Jon Callas jon at callas.org
Sat Jan 10 15:13:36 EST 2026



> On Jan 9, 2026, at 00:15, Peter Gutmann <pgut001 at cs.auckland.ac.nz> wrote:
> 
> Jon Callas <jon at callas.org> writes:
> 
>> Some quantum computers might need more power than supercomputers
> 
> The German government (via the BSI) wrote a report on this and estimated that
> it would take 100 days and €4M in electricity to recover a single 2048-bit key
> on a quantum computer that doesn’t exist.  That's one single key.  There are 7
> trillion keys negotiated each year just for TLS web connections.

Precisely. This is why the bogeyman of collect now, decrypt later is within epsilon of bogus for many deltas. 

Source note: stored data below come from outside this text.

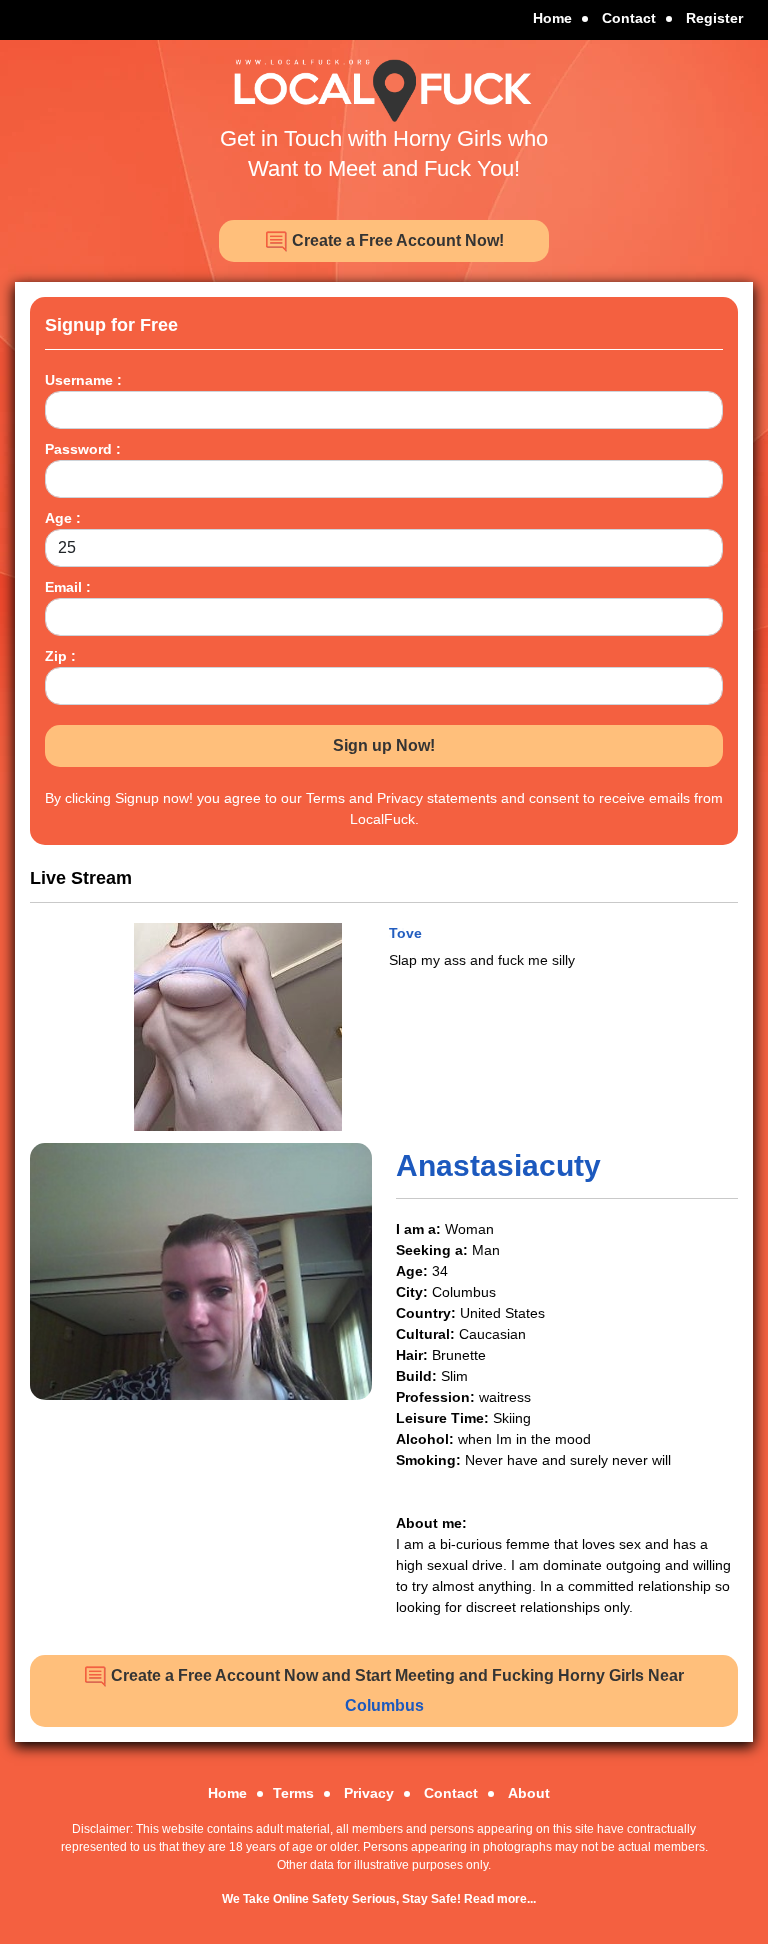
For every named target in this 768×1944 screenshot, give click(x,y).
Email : (68, 587)
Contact (629, 18)
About (529, 1793)
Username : (83, 380)
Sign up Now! (384, 745)
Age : (63, 518)
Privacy (369, 1793)
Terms (293, 1793)
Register (714, 18)
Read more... (500, 1899)
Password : (83, 449)
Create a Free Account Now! (396, 240)
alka (403, 933)
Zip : (60, 656)
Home (552, 18)
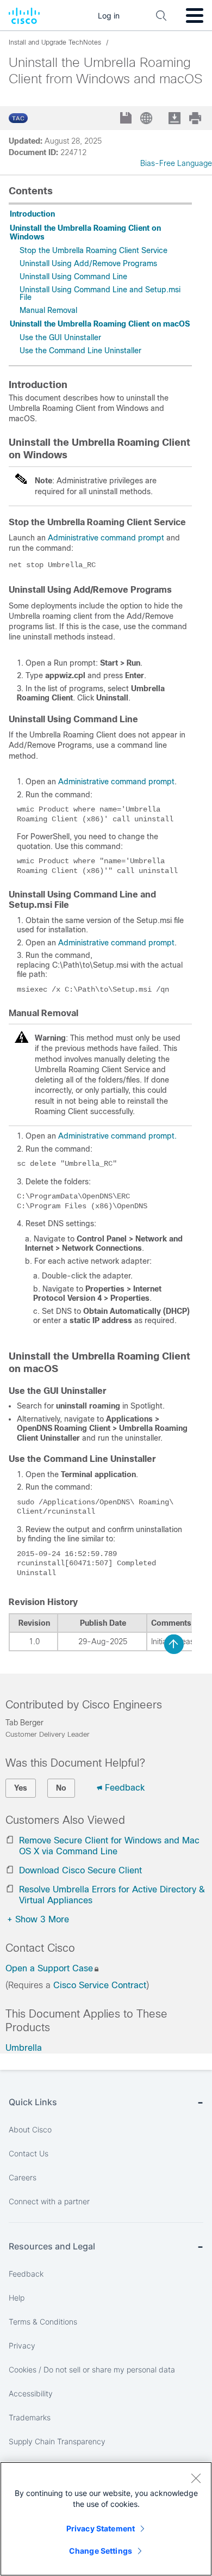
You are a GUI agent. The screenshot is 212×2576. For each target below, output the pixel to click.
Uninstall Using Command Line (73, 276)
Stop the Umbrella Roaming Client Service (93, 250)
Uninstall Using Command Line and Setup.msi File (100, 293)
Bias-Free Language (176, 163)
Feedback (125, 1787)
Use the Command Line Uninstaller (80, 350)
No (61, 1788)
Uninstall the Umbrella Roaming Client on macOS (100, 323)
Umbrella (23, 2047)
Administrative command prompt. (117, 1136)
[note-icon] (21, 483)
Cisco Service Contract (99, 1985)
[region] (106, 2519)
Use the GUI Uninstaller (60, 337)
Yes (20, 1788)
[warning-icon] (21, 1040)
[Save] (127, 119)
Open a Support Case (49, 1968)
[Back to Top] (174, 1644)
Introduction (32, 214)
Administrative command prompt (106, 537)
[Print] (196, 118)
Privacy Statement (100, 2528)
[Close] (195, 2478)
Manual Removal (48, 310)
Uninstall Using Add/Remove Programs (88, 263)
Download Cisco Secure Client (80, 1870)
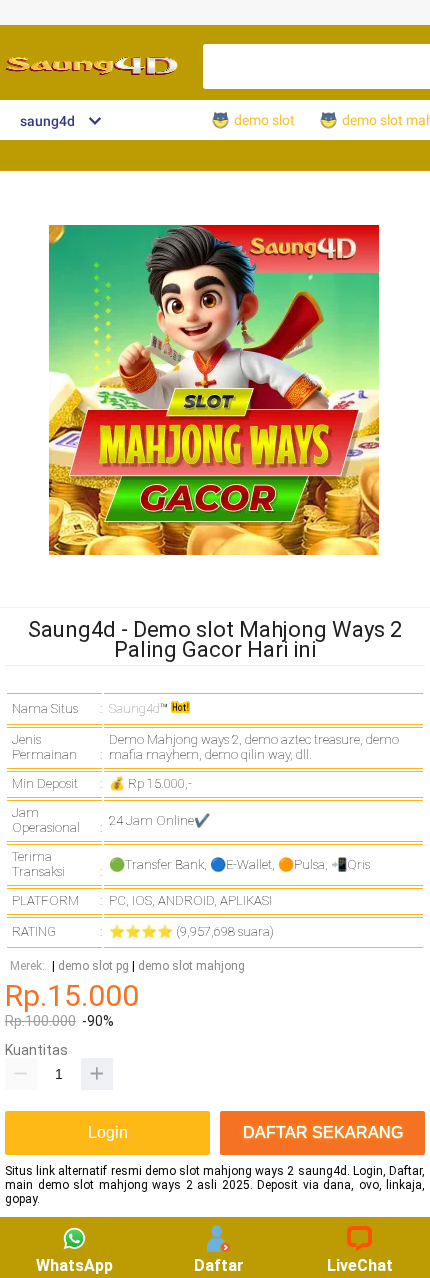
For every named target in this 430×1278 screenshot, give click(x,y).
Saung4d (134, 708)
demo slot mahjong (191, 966)
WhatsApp (74, 1265)
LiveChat (360, 1265)
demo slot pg (93, 966)
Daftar (219, 1265)
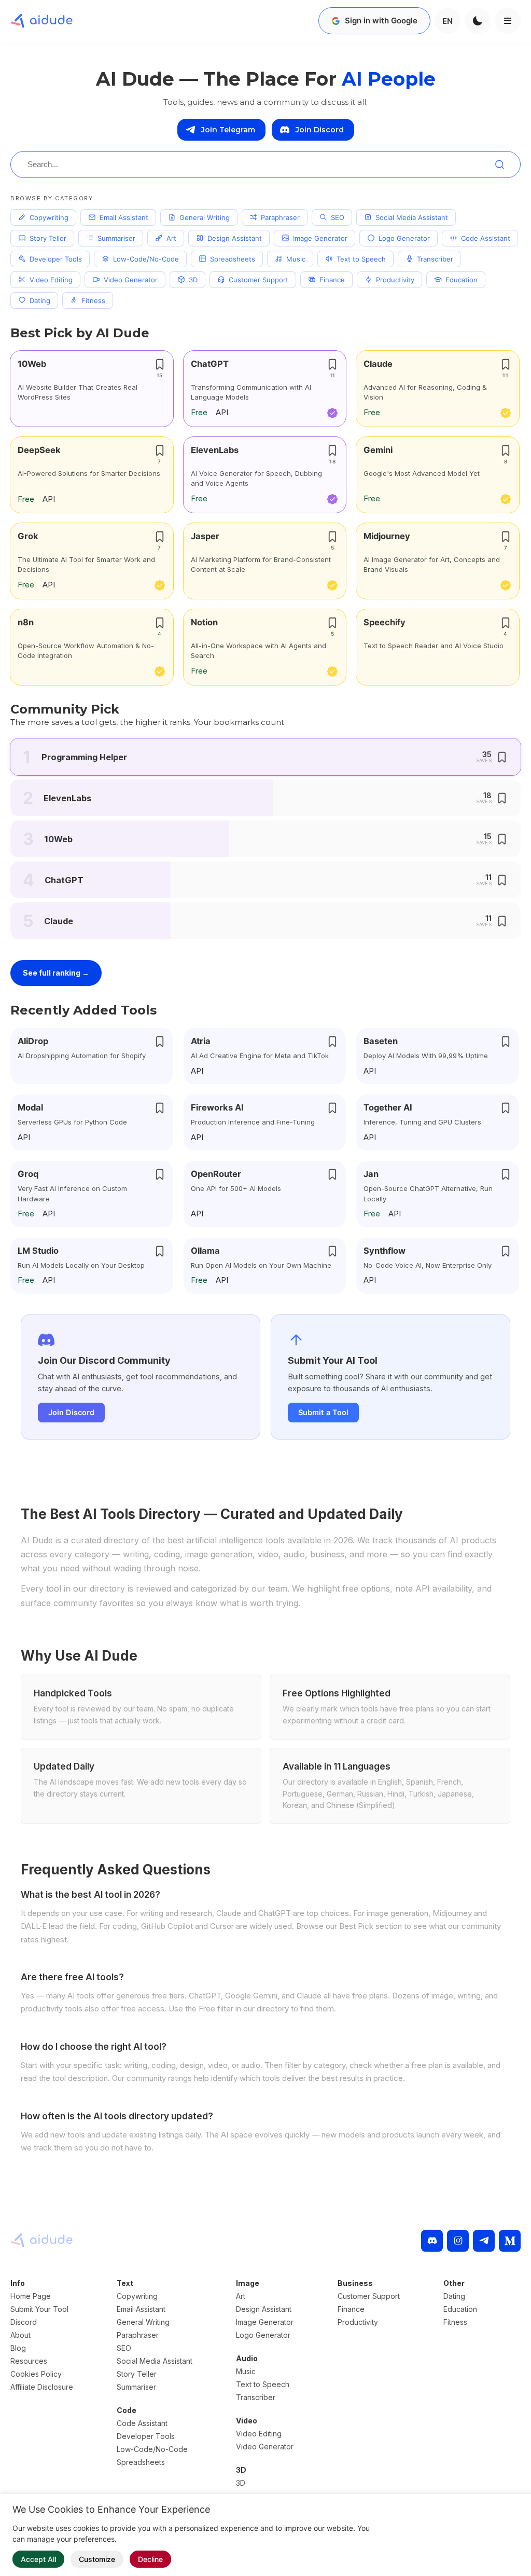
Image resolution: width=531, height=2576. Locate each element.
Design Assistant (234, 238)
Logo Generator (404, 238)
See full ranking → (56, 972)
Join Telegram (228, 129)
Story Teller (48, 238)
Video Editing (51, 280)
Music (295, 259)
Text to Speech (361, 259)
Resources (28, 2360)
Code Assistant (485, 238)
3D (193, 280)
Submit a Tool (323, 1412)
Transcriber (435, 259)
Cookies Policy (36, 2373)
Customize (97, 2559)
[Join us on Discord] (432, 2241)
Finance (332, 280)
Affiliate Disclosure (41, 2386)
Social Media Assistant (411, 217)
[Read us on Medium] (510, 2241)
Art (171, 238)
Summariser (116, 238)
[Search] (499, 164)
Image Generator (320, 238)
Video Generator (131, 280)
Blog (18, 2348)
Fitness (93, 300)
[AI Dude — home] (41, 20)
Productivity (395, 280)
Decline (150, 2559)
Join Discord (320, 129)
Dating (40, 300)
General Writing (204, 217)
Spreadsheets (232, 259)
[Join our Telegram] (484, 2241)
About (20, 2335)
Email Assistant (124, 217)
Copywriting (49, 217)
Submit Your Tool (39, 2309)
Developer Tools (56, 259)
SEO (337, 217)
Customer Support (258, 280)
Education (461, 280)
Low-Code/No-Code (146, 259)
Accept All (38, 2559)
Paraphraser (280, 217)
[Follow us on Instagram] (458, 2241)
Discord (23, 2322)
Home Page (30, 2296)
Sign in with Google (381, 20)
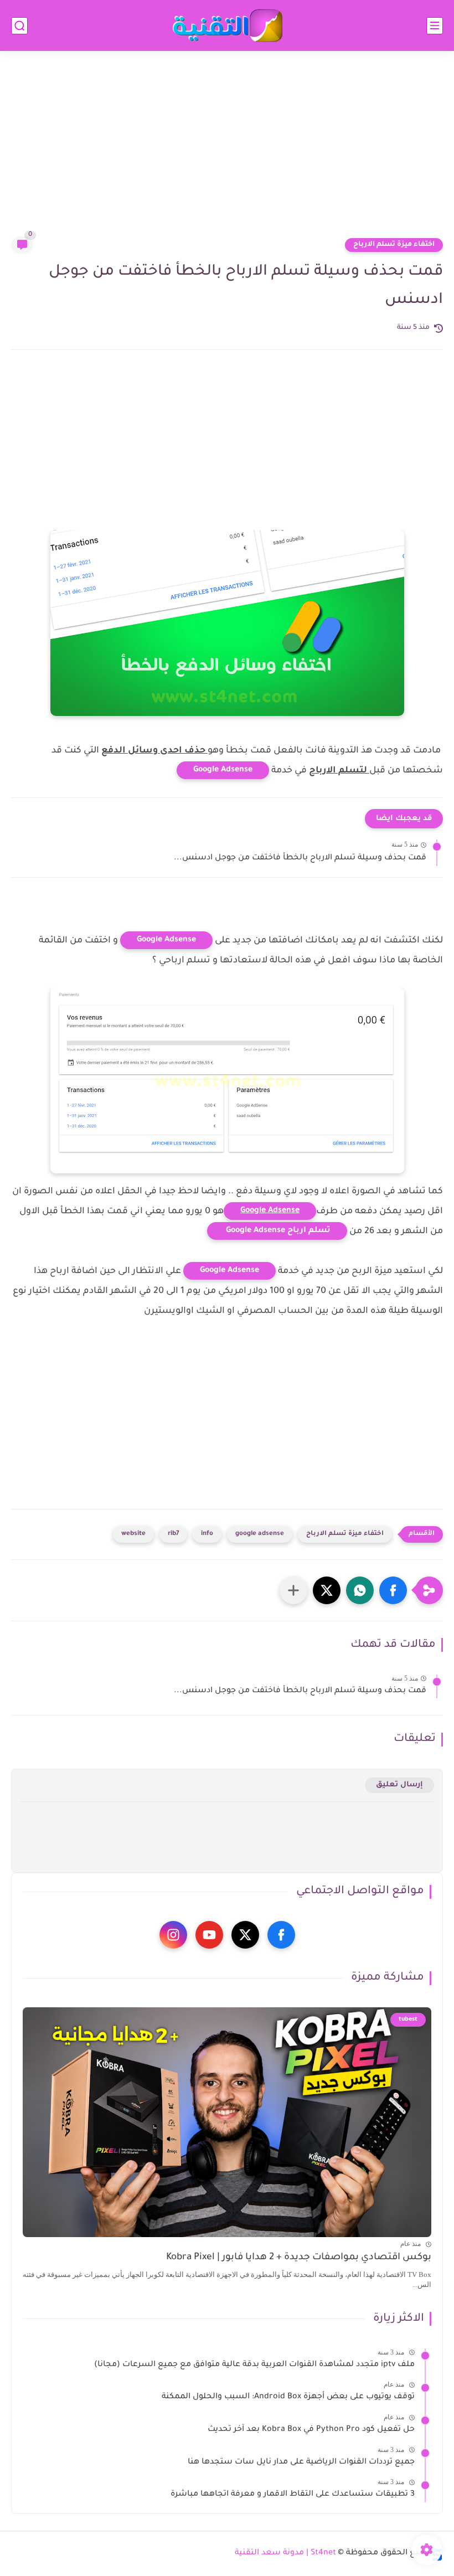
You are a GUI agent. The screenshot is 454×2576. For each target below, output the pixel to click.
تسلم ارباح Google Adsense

It's not even like that is a new thing. Back in the idealized era of Enigma/Lorentz decryptions, one of the major tasks was not decrypting messages so much as finding things worth decrypting. Decrypting the morning weather report isn't particularly useful. As usual, traffic analysis is key. Now to be fair, many of those 7 trillion keys are people reading the newspaper or social media, and easily trimmed away. And there are keys that we can identify as keystones that open up other things. Among my personal museum things is a paper tape that is an old Lorentz intercept that no one ever bothered to decrypt. I haven't, either. 

A person I know was recently helping a family get information artifacts from someone who had died. The gist of the tale was that they had no way to get a phone's six-digit PIN code. They could get to all sorts of important things once they got control of the deceased's gmail account, because the lost-password recovery flow loops to the email account. Nonetheless there were a number of things they just couldn't get to because it required the phone's PIN. There are two morals of the story. One is directly relevant here, and it's that it might actually be worth cracking the login password or phone PIN of some person, because that unlocks everything else. Password managers make this even more true. The other is that people should consider making sure that a few common passwords/PINs are kept along with one's will.

> 
> Oh, and that's for integer factorisation, not (EC)DLP, so not actually useful
> for attacking the shopping list of common crypto protocols I mentioned
> earlier.

Clearly work needs to be done on how to create magic trick elliptic curve keys. We should do that sometime.